Only one stretch of the data below is wanted: the lines starting at the one with "has height=1041, width=941." and ending at the one with "Task: Expand the Аудиторія section", both included, given again exactly.

START Data provided

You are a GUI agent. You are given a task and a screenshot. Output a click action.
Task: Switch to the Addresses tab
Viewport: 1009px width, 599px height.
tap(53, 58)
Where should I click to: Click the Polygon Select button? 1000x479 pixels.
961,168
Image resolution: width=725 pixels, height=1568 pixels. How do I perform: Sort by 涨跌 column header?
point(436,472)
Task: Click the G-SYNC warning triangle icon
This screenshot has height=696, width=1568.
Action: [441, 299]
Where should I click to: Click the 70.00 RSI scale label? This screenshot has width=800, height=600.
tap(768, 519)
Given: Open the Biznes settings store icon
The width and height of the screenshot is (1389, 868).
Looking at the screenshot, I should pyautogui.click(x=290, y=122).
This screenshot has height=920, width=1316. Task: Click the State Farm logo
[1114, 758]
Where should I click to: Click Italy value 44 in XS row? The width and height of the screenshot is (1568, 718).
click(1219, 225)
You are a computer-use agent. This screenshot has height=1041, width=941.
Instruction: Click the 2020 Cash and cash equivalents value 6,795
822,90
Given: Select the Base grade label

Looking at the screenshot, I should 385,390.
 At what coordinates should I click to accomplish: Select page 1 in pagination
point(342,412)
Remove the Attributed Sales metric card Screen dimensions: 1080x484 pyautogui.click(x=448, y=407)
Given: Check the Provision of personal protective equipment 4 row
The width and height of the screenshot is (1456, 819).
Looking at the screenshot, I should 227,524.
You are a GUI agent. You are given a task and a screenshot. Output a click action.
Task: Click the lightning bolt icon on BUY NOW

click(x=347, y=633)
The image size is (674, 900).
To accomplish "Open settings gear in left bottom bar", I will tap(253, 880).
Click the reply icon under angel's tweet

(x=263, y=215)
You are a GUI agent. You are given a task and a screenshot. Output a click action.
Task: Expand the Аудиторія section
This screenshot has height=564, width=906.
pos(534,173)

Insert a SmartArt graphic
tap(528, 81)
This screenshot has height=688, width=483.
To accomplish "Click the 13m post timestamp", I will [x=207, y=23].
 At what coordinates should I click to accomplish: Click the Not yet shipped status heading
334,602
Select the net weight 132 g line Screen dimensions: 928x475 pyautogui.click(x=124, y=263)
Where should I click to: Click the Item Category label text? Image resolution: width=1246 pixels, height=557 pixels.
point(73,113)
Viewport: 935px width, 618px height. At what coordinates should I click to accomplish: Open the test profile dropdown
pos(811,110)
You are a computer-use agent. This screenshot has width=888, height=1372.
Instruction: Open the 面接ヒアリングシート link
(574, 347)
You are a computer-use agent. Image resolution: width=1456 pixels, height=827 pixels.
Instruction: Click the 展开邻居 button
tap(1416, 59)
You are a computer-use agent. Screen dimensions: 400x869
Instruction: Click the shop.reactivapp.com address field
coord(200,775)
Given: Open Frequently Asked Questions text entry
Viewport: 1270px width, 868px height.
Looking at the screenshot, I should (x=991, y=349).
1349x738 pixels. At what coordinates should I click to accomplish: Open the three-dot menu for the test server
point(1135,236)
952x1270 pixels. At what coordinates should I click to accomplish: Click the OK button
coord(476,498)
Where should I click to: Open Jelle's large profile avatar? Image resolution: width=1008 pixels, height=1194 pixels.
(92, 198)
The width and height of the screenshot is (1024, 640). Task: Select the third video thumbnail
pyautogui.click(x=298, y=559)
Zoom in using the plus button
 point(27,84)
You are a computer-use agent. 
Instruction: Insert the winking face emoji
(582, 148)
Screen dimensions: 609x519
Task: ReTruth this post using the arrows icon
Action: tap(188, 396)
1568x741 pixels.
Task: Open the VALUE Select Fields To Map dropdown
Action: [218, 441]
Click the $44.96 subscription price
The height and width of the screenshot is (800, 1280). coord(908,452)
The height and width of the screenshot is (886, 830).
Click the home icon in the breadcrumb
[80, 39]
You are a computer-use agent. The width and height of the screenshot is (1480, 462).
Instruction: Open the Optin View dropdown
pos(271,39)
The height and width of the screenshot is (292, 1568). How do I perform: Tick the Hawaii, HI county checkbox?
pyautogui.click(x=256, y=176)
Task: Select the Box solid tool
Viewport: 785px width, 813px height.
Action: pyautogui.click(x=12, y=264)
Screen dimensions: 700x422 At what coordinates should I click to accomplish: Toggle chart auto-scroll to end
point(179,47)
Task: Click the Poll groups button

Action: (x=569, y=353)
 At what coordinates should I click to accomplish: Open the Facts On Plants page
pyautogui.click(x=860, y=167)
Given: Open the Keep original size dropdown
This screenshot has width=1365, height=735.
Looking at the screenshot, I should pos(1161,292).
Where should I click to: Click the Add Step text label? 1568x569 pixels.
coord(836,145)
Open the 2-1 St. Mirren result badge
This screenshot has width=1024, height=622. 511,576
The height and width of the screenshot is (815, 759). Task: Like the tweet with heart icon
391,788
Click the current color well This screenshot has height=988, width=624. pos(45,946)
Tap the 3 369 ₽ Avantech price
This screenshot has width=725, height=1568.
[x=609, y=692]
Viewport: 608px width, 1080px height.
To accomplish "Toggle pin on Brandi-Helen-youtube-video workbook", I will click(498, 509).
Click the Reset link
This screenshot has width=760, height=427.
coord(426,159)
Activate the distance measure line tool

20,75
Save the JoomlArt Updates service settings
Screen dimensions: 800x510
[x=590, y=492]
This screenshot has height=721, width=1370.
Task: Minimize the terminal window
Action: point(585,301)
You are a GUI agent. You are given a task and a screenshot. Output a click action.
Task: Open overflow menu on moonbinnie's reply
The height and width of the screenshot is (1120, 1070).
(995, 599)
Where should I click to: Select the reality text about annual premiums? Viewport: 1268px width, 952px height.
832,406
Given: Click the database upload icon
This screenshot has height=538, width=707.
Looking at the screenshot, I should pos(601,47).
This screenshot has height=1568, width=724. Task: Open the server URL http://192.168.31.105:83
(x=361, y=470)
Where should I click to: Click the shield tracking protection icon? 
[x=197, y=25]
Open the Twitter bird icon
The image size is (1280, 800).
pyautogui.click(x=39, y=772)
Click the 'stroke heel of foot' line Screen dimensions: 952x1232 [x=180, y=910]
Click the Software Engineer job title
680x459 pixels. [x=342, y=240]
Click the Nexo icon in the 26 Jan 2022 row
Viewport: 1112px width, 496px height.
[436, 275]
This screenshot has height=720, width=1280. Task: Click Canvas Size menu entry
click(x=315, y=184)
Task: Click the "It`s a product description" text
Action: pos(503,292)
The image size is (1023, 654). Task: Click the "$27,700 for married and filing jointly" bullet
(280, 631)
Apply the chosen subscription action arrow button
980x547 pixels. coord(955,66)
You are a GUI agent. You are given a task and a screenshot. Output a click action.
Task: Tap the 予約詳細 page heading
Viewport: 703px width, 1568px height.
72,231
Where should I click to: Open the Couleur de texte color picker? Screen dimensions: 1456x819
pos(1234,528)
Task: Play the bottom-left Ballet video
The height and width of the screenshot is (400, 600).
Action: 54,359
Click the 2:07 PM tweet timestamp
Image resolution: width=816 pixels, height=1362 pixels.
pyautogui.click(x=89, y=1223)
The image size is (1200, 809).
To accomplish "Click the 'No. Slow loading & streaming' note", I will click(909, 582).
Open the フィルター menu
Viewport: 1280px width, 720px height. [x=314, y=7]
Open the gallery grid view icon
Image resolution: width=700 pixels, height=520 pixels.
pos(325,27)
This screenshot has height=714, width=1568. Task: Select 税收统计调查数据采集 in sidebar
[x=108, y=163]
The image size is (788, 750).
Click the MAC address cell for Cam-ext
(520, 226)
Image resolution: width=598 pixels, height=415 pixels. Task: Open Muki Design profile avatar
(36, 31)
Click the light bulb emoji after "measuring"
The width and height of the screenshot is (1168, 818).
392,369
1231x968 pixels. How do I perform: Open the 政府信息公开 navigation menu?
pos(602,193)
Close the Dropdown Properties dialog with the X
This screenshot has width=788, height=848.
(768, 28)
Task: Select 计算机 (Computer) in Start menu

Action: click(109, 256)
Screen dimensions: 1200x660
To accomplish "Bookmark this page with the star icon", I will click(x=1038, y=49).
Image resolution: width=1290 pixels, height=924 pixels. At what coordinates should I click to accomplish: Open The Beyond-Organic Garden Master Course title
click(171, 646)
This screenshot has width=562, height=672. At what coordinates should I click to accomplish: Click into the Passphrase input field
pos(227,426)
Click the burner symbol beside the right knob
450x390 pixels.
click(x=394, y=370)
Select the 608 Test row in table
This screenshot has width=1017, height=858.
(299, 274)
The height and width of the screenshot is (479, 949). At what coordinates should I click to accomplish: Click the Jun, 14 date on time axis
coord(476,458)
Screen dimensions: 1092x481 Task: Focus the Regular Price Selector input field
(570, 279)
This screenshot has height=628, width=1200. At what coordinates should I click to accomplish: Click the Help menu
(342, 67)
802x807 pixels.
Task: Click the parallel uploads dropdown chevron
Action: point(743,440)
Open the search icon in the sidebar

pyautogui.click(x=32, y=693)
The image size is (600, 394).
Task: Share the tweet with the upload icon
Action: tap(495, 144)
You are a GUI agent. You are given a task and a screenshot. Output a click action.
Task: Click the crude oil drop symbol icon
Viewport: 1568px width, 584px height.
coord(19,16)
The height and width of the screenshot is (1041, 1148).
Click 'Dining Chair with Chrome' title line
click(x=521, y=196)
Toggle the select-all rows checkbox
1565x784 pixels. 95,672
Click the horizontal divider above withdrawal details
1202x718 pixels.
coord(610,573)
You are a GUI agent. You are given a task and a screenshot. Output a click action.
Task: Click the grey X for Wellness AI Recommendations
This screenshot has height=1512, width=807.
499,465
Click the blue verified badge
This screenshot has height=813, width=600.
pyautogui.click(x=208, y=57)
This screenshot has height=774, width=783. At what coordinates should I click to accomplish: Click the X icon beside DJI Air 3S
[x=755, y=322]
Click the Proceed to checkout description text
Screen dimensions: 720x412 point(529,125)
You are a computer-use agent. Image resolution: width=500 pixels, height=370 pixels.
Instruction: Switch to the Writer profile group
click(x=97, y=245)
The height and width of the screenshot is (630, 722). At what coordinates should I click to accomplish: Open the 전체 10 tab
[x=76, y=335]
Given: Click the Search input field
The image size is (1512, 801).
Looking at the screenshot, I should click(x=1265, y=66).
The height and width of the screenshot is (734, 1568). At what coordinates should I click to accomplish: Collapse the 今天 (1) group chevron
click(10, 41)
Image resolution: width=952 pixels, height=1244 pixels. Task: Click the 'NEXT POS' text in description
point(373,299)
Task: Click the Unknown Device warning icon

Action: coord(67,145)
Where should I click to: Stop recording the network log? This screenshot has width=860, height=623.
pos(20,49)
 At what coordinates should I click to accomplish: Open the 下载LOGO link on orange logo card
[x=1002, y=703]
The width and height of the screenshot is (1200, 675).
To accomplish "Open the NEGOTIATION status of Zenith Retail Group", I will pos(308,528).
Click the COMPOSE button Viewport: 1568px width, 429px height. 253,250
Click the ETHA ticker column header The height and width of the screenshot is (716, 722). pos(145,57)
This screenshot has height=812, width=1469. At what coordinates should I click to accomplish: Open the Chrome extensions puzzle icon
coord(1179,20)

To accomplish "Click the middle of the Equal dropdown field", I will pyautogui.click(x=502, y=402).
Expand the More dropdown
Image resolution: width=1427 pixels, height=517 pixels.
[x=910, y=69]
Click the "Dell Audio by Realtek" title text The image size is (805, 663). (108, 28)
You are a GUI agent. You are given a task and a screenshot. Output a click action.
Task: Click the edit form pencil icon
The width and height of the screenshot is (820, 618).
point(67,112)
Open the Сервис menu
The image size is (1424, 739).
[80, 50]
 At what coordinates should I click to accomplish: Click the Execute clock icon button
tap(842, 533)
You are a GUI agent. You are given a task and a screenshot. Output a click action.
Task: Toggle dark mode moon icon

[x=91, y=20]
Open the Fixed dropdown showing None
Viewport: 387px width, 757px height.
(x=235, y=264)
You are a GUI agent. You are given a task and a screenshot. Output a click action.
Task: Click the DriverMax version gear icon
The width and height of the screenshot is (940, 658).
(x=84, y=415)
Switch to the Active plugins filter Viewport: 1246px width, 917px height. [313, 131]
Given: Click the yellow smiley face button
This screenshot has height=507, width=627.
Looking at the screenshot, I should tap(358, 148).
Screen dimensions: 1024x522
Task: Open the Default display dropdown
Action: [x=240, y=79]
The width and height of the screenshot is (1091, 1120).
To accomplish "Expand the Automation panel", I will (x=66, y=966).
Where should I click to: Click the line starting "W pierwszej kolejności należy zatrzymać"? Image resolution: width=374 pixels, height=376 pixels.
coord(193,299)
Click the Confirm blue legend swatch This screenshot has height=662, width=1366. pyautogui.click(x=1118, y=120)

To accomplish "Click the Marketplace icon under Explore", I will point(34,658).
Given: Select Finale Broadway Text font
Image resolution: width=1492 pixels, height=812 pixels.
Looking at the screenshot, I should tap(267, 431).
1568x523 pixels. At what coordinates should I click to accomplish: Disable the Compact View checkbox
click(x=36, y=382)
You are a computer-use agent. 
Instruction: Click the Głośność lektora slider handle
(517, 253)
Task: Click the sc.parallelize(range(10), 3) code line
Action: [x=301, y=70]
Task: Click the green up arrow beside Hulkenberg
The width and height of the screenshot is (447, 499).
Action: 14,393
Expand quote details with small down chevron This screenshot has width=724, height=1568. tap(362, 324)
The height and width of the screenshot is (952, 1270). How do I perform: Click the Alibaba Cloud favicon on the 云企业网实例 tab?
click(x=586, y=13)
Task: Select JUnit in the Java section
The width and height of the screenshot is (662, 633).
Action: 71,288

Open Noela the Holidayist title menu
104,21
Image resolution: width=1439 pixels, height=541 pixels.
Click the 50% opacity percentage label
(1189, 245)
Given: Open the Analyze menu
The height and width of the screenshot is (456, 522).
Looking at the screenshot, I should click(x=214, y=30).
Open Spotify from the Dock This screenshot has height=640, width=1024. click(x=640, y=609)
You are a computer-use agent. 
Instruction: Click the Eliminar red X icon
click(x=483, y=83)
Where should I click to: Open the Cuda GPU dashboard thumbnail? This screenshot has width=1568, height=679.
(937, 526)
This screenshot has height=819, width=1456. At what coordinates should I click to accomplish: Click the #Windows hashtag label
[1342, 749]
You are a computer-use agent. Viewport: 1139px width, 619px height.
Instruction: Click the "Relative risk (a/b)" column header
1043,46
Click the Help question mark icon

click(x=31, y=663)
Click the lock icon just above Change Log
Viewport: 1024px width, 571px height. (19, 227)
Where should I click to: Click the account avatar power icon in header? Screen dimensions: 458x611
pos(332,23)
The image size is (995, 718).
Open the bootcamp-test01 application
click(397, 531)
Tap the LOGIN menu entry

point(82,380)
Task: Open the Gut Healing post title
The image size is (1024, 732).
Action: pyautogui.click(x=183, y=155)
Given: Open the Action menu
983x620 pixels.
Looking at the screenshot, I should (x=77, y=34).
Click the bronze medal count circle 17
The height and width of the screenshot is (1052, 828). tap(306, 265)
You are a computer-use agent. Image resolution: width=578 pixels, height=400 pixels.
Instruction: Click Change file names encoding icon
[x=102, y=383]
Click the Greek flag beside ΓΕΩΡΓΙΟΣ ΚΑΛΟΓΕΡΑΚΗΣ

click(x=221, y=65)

END Data provided

• **Response to this task**:
You are a computer-use agent. This screenshot has height=1041, width=941.
Instruction: Click the 2020 Cash and cash equivalents value 6,795
822,90
Given: Select the Base grade label

Looking at the screenshot, I should 385,390.
 At what coordinates should I click to accomplish: Select page 1 in pagination
point(342,412)
Remove the Attributed Sales metric card Screen dimensions: 1080x484 pyautogui.click(x=448, y=407)
Given: Check the Provision of personal protective equipment 4 row
The width and height of the screenshot is (1456, 819).
Looking at the screenshot, I should 227,524.
You are a GUI agent. You are given a task and a screenshot. Output a click action.
Task: Click the lightning bolt icon on BUY NOW

click(x=347, y=633)
The image size is (674, 900).
To accomplish "Open settings gear in left bottom bar", I will tap(253, 880).
Click the reply icon under angel's tweet

(x=263, y=215)
You are a GUI agent. You are given a task and a screenshot. Output a click action.
Task: Expand the Аудиторія section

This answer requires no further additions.